■ Problem to solve: In the records below, find the line with "Institutional Résumé (223, 2550)" and the line with "Law (24, 1053)". Print both exactly, along with every line between them, and no other line.

[Opening Input records section]

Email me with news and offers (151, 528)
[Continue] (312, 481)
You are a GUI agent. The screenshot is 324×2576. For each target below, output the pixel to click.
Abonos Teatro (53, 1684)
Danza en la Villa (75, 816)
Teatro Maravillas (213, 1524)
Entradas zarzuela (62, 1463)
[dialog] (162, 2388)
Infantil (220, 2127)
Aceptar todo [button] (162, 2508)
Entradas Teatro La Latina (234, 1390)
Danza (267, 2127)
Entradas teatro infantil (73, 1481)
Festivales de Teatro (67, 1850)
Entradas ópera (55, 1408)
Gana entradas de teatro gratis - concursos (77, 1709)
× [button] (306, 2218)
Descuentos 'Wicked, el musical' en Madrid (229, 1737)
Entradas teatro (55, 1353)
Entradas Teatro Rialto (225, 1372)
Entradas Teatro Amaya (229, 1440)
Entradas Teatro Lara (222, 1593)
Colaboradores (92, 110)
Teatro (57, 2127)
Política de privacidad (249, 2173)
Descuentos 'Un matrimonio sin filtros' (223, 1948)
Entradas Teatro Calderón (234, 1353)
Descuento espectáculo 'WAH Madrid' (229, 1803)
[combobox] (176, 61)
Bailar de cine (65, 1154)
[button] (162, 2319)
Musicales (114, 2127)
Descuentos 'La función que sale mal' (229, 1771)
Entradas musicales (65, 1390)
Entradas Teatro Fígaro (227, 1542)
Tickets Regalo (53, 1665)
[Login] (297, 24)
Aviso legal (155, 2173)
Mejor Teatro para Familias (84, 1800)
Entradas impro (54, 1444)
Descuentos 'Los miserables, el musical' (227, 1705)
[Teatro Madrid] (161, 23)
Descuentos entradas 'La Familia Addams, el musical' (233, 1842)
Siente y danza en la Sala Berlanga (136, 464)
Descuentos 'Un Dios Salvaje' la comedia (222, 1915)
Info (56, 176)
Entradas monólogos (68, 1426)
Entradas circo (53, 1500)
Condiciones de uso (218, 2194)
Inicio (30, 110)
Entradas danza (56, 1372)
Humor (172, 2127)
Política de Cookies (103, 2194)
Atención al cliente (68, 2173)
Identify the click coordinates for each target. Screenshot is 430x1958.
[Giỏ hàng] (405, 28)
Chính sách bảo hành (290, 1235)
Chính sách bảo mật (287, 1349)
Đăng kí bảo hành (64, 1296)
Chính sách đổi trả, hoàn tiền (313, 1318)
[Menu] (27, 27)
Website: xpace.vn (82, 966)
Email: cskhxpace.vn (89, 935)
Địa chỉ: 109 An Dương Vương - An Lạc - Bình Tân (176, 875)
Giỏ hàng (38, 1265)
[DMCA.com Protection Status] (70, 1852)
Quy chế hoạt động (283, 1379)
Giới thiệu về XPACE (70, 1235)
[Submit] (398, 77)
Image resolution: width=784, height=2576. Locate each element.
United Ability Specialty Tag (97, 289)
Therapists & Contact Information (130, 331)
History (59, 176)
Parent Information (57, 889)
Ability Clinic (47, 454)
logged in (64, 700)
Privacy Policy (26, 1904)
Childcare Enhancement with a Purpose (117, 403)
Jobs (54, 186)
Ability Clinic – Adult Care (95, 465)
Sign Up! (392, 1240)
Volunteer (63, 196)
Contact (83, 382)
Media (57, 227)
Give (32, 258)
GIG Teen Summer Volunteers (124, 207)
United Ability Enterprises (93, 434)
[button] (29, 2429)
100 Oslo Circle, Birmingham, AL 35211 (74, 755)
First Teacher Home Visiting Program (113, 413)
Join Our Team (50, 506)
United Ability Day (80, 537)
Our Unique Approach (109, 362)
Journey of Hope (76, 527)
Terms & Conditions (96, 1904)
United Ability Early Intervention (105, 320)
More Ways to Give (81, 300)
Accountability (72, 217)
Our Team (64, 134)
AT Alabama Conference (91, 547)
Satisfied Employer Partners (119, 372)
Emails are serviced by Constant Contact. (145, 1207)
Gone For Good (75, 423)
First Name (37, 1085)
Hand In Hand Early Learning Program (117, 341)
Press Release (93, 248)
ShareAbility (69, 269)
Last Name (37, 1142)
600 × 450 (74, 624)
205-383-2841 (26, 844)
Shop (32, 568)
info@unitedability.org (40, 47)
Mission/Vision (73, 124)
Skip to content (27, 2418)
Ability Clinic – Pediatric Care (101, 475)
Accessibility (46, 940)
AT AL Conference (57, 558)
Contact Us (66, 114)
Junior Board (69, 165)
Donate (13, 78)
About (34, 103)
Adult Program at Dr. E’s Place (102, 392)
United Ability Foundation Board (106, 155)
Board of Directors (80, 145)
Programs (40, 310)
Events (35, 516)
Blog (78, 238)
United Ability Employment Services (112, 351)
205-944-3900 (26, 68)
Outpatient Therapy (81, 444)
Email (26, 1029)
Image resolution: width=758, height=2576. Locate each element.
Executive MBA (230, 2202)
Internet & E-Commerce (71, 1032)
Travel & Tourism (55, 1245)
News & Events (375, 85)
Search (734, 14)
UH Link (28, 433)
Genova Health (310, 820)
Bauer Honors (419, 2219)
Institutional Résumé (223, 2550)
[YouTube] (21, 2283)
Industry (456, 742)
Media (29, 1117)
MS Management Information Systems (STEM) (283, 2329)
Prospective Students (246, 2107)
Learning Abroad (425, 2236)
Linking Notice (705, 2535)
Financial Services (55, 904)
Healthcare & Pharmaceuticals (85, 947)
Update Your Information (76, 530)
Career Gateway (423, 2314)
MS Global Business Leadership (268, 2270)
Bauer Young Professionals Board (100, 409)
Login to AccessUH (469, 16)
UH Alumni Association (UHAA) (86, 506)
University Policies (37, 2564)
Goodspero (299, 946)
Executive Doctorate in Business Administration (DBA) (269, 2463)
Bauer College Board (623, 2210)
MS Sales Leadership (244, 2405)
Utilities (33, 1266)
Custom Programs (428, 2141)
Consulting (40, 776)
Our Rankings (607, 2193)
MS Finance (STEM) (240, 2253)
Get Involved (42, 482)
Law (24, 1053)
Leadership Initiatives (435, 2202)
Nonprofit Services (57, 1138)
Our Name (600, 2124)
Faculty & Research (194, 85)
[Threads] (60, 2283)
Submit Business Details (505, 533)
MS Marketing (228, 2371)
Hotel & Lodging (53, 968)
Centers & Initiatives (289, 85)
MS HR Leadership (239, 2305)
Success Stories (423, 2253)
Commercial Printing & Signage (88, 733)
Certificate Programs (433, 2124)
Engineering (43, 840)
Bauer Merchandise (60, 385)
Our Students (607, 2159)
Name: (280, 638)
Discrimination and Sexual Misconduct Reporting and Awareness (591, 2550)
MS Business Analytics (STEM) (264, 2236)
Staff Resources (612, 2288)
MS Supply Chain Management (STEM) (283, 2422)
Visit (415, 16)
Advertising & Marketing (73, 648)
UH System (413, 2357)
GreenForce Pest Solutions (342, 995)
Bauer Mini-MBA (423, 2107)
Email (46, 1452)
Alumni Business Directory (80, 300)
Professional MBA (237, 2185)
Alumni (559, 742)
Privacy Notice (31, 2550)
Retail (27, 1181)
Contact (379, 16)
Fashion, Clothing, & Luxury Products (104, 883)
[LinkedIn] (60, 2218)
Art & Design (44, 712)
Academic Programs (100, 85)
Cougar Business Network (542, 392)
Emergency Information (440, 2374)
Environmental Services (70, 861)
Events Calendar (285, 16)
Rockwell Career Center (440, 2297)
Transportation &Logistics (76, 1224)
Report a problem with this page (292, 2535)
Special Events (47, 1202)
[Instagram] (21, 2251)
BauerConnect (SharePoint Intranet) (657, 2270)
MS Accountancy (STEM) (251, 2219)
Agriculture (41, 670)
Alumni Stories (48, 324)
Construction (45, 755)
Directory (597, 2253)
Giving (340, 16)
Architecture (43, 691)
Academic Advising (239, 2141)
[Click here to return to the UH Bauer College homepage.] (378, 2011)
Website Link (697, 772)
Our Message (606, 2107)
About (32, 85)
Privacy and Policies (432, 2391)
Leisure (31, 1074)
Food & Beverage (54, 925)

[Closing Input records section]

■ Answer:
Institutional Résumé (223, 2550)
[YouTube] (21, 2283)
Industry (456, 742)
Media (29, 1117)
MS Management Information Systems (STEM) (283, 2329)
Prospective Students (246, 2107)
Learning Abroad (425, 2236)
Linking Notice (705, 2535)
Financial Services (55, 904)
Healthcare & Pharmaceuticals (85, 947)
Update Your Information (76, 530)
Career Gateway (423, 2314)
MS Global Business Leadership (268, 2270)
Bauer Young Professionals Board (100, 409)
Login to AccessUH (469, 16)
UH Alumni Association (UHAA) (86, 506)
University Policies (37, 2564)
Goodspero (299, 946)
Executive Doctorate in Business Administration (DBA) (269, 2463)
Bauer College Board (623, 2210)
MS Sales Leadership (244, 2405)
Utilities (33, 1266)
Custom Programs (428, 2141)
Consulting (40, 776)
Our Rankings (607, 2193)
MS Finance (STEM) (240, 2253)
Get Involved (42, 482)
Law (24, 1053)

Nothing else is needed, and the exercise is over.